**EXERCISE:** Below are records; write all of them out exactly.

DATA SUPPLIED START

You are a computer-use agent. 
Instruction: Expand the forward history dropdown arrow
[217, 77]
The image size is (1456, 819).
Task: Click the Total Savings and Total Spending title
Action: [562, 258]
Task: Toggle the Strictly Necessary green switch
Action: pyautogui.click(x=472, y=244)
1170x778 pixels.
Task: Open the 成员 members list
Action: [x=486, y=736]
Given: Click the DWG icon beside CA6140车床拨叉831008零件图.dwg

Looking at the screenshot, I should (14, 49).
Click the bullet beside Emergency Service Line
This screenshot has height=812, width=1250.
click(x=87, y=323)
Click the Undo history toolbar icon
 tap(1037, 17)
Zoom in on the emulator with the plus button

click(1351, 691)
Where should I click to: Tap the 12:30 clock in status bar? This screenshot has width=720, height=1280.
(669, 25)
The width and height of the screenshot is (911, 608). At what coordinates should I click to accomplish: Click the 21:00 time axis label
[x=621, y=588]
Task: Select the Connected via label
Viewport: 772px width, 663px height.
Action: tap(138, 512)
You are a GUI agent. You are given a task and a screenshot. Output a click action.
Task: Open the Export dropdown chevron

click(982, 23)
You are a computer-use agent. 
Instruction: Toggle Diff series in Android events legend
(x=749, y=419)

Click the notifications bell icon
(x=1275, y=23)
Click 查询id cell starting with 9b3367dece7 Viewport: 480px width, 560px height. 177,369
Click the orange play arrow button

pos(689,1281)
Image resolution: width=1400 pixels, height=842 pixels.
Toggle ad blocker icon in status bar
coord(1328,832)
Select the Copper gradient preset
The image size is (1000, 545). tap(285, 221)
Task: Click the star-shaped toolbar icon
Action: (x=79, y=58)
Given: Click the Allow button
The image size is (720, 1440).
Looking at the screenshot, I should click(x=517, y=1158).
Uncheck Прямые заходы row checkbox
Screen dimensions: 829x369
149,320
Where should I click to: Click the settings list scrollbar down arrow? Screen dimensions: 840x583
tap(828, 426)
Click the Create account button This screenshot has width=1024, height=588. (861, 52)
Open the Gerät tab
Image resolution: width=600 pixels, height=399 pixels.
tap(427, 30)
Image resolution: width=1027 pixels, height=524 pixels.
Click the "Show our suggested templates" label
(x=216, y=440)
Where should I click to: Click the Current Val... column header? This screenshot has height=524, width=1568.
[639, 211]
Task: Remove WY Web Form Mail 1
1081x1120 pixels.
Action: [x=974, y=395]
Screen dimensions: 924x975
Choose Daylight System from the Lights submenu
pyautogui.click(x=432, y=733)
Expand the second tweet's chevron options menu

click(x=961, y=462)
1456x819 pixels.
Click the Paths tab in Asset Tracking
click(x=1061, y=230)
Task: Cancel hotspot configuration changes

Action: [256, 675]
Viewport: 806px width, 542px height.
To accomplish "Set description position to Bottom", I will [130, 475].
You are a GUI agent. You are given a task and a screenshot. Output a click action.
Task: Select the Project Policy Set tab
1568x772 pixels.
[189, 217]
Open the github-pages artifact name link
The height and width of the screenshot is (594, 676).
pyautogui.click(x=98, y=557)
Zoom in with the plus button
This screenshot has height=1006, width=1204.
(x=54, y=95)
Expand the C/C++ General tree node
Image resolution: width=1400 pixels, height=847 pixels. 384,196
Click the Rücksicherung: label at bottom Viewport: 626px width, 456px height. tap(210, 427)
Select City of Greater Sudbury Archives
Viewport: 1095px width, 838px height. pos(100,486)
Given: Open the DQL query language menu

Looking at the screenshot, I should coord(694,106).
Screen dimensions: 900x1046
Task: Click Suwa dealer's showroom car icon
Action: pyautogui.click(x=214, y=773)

DATA SUPPLIED END

**ANSWER FOR THE TASK:**
You are a computer-use agent. 
Instruction: Expand the forward history dropdown arrow
[217, 77]
The image size is (1456, 819).
Task: Click the Total Savings and Total Spending title
Action: [562, 258]
Task: Toggle the Strictly Necessary green switch
Action: pyautogui.click(x=472, y=244)
1170x778 pixels.
Task: Open the 成员 members list
Action: [x=486, y=736]
Given: Click the DWG icon beside CA6140车床拨叉831008零件图.dwg

Looking at the screenshot, I should (14, 49).
Click the bullet beside Emergency Service Line
This screenshot has height=812, width=1250.
click(x=87, y=323)
Click the Undo history toolbar icon
 tap(1037, 17)
Zoom in on the emulator with the plus button

click(1351, 691)
Where should I click to: Tap the 12:30 clock in status bar? This screenshot has width=720, height=1280.
(669, 25)
The width and height of the screenshot is (911, 608). At what coordinates should I click to accomplish: Click the 21:00 time axis label
[x=621, y=588]
Task: Select the Connected via label
Viewport: 772px width, 663px height.
Action: tap(138, 512)
You are a GUI agent. You are given a task and a screenshot. Output a click action.
Task: Open the Export dropdown chevron

click(982, 23)
You are a computer-use agent. 
Instruction: Toggle Diff series in Android events legend
(x=749, y=419)

Click the notifications bell icon
(x=1275, y=23)
Click 查询id cell starting with 9b3367dece7 Viewport: 480px width, 560px height. 177,369
Click the orange play arrow button

pos(689,1281)
Image resolution: width=1400 pixels, height=842 pixels.
Toggle ad blocker icon in status bar
coord(1328,832)
Select the Copper gradient preset
The image size is (1000, 545). tap(285, 221)
Task: Click the star-shaped toolbar icon
Action: (x=79, y=58)
Given: Click the Allow button
The image size is (720, 1440).
Looking at the screenshot, I should click(x=517, y=1158).
Uncheck Прямые заходы row checkbox
Screen dimensions: 829x369
149,320
Where should I click to: Click the settings list scrollbar down arrow? Screen dimensions: 840x583
tap(828, 426)
Click the Create account button This screenshot has width=1024, height=588. (861, 52)
Open the Gerät tab
Image resolution: width=600 pixels, height=399 pixels.
tap(427, 30)
Image resolution: width=1027 pixels, height=524 pixels.
Click the "Show our suggested templates" label
(x=216, y=440)
Where should I click to: Click the Current Val... column header? This screenshot has height=524, width=1568.
[639, 211]
Task: Remove WY Web Form Mail 1
1081x1120 pixels.
Action: [x=974, y=395]
Screen dimensions: 924x975
Choose Daylight System from the Lights submenu
pyautogui.click(x=432, y=733)
Expand the second tweet's chevron options menu

click(x=961, y=462)
1456x819 pixels.
Click the Paths tab in Asset Tracking
click(x=1061, y=230)
Task: Cancel hotspot configuration changes

Action: [256, 675]
Viewport: 806px width, 542px height.
To accomplish "Set description position to Bottom", I will [130, 475].
You are a GUI agent. You are given a task and a screenshot. Output a click action.
Task: Select the Project Policy Set tab
1568x772 pixels.
[189, 217]
Open the github-pages artifact name link
The height and width of the screenshot is (594, 676).
pyautogui.click(x=98, y=557)
Zoom in with the plus button
This screenshot has height=1006, width=1204.
(x=54, y=95)
Expand the C/C++ General tree node
Image resolution: width=1400 pixels, height=847 pixels. 384,196
Click the Rücksicherung: label at bottom Viewport: 626px width, 456px height. tap(210, 427)
Select City of Greater Sudbury Archives
Viewport: 1095px width, 838px height. pos(100,486)
Given: Open the DQL query language menu

Looking at the screenshot, I should coord(694,106).
Screen dimensions: 900x1046
Task: Click Suwa dealer's showroom car icon
Action: pyautogui.click(x=214, y=773)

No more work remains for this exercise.